TASK BRIEF:
Beginning with the line containing "Given: Click the Status column header" and ending with the last line of the entries below, copy each line exactly and nothing else.

DATA RECORDS:
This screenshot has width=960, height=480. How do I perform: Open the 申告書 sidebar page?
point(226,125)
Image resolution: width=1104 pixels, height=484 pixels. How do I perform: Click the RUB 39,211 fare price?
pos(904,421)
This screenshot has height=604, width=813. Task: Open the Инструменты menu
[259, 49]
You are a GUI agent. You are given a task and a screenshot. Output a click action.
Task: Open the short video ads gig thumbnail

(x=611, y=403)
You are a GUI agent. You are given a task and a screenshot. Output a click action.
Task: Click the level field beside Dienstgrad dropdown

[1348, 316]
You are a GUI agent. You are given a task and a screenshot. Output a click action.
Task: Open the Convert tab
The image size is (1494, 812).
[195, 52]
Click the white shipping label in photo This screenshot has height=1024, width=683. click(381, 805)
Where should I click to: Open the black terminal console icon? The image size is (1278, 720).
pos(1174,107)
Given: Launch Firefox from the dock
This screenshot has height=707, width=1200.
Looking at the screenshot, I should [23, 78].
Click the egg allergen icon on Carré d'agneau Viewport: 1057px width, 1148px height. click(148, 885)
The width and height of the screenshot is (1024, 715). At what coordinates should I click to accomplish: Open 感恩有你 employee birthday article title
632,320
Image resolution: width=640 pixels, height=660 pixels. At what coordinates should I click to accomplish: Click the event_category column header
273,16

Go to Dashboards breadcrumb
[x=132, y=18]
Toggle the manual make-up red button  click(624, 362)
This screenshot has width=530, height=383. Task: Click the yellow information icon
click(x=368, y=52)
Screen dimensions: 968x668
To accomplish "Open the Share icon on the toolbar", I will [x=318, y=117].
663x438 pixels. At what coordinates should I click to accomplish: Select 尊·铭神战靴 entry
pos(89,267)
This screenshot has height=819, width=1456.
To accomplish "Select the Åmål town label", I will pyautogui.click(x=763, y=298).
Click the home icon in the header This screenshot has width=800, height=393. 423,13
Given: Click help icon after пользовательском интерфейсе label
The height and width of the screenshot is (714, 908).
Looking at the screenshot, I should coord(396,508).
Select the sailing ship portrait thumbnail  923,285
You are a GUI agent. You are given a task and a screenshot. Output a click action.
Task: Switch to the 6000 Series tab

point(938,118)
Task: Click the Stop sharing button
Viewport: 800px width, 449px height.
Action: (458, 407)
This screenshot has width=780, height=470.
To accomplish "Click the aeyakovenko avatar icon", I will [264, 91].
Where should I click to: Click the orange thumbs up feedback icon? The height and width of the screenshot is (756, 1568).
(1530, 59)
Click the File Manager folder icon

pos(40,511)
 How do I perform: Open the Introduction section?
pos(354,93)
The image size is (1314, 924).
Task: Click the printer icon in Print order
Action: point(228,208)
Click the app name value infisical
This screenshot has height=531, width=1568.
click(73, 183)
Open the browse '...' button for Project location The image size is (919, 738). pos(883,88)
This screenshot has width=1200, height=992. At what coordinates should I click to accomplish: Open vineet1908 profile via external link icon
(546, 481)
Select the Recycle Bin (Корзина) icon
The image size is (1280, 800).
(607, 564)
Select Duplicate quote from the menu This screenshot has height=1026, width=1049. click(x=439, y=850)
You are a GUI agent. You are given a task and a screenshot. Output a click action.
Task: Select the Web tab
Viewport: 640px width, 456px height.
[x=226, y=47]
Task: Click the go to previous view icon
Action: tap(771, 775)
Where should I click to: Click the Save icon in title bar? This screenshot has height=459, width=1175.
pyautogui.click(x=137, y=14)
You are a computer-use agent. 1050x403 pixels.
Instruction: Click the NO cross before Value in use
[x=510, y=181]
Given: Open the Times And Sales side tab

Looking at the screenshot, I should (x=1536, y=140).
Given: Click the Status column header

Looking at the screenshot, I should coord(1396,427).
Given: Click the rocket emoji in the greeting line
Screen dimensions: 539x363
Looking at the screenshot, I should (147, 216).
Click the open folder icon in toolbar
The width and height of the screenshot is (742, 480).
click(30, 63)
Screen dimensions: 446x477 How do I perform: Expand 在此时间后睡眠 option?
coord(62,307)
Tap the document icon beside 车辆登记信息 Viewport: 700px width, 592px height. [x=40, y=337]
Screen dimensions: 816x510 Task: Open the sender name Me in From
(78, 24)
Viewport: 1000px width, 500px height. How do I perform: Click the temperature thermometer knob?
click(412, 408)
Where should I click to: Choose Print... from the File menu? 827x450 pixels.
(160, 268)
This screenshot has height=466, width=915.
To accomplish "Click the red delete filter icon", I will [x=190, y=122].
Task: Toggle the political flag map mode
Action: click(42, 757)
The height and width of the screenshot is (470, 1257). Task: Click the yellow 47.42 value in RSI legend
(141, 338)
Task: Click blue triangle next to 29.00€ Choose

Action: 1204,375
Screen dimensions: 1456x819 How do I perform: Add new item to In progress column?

WRITTEN SOLUTION:
Given: Click the Status column header

Looking at the screenshot, I should coord(1396,427).
Given: Click the rocket emoji in the greeting line
Screen dimensions: 539x363
Looking at the screenshot, I should (147, 216).
Click the open folder icon in toolbar
The width and height of the screenshot is (742, 480).
click(30, 63)
Screen dimensions: 446x477 How do I perform: Expand 在此时间后睡眠 option?
coord(62,307)
Tap the document icon beside 车辆登记信息 Viewport: 700px width, 592px height. [x=40, y=337]
Screen dimensions: 816x510 Task: Open the sender name Me in From
(78, 24)
Viewport: 1000px width, 500px height. How do I perform: Click the temperature thermometer knob?
click(412, 408)
Where should I click to: Choose Print... from the File menu? 827x450 pixels.
(160, 268)
This screenshot has height=466, width=915.
To accomplish "Click the red delete filter icon", I will [x=190, y=122].
Task: Toggle the political flag map mode
Action: click(42, 757)
The height and width of the screenshot is (470, 1257). Task: Click the yellow 47.42 value in RSI legend
(141, 338)
Task: Click blue triangle next to 29.00€ Choose

Action: 1204,375
Screen dimensions: 1456x819 How do I perform: Add new item to In progress column?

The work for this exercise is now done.